Plainte du RHDP pour diffamation et fausses nouvelles
Le premier volet découle d’une plainte déposée le lundi 7 septembre 2026 par le parti au pouvoir, le Rassemblement des houphouëtistes pour la démocratie et la paix (RHDP). La formation politique accuse Justin Katinan Koné de faits de diffamation, d’injure commise par le biais d’un système d’information et de diffusion de fausses nouvelles. À la suite de l’audition de la partie civile puis du mis en cause par la police, le procureur de la République a demandé la transmission du procès-verbal en renseignement judiciaire pour la saisine du Tribunal correctionnel.
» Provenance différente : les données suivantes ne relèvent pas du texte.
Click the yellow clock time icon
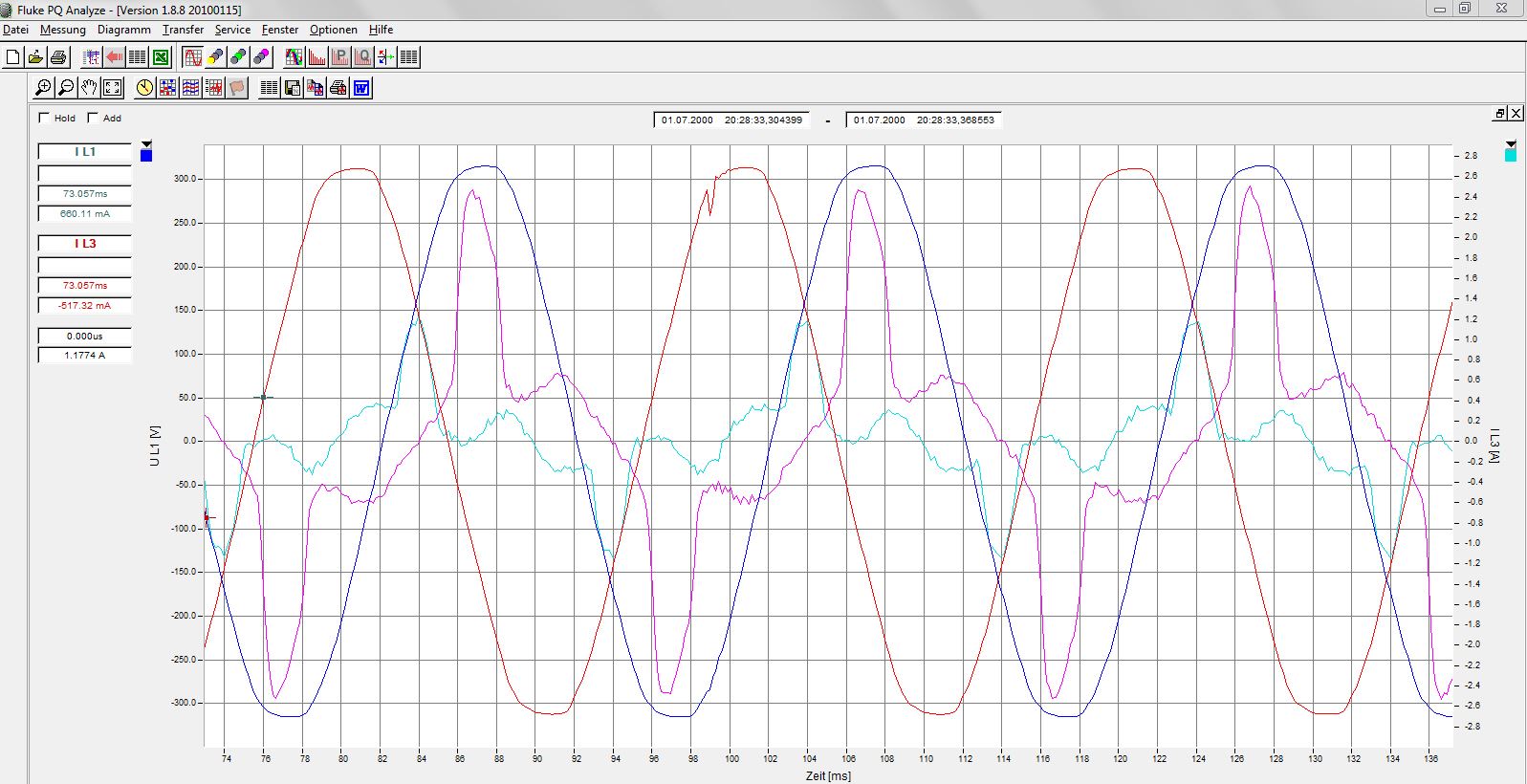 tap(144, 88)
Poursuites liées aux violences électorales de 2025
Parallèlement à cette procédure, le parquet a instruit la police judiciaire d’entendre M. Katinan Koné sur sa participation présumée aux troubles survenus lors de la période électorale de 2025.
Les charges retenues à son encontre s’appuient sur plusieurs textes de loi ivoiriens, notamment les articles 3, 8 et 10 de la loi n° 2024-360 du 11 juin 2024 portant répression du terrorisme, ainsi que divers articles du Code pénal (notamment les articles 29, 162, 163, 176, 179, 185, 190, 191, 195, 199, 254 et 493). Les faits incriminés auraient été commis à Abidjan et sur l’ensemble du territoire national.
L’affaire suit désormais son cours devant les juridictions compétentes.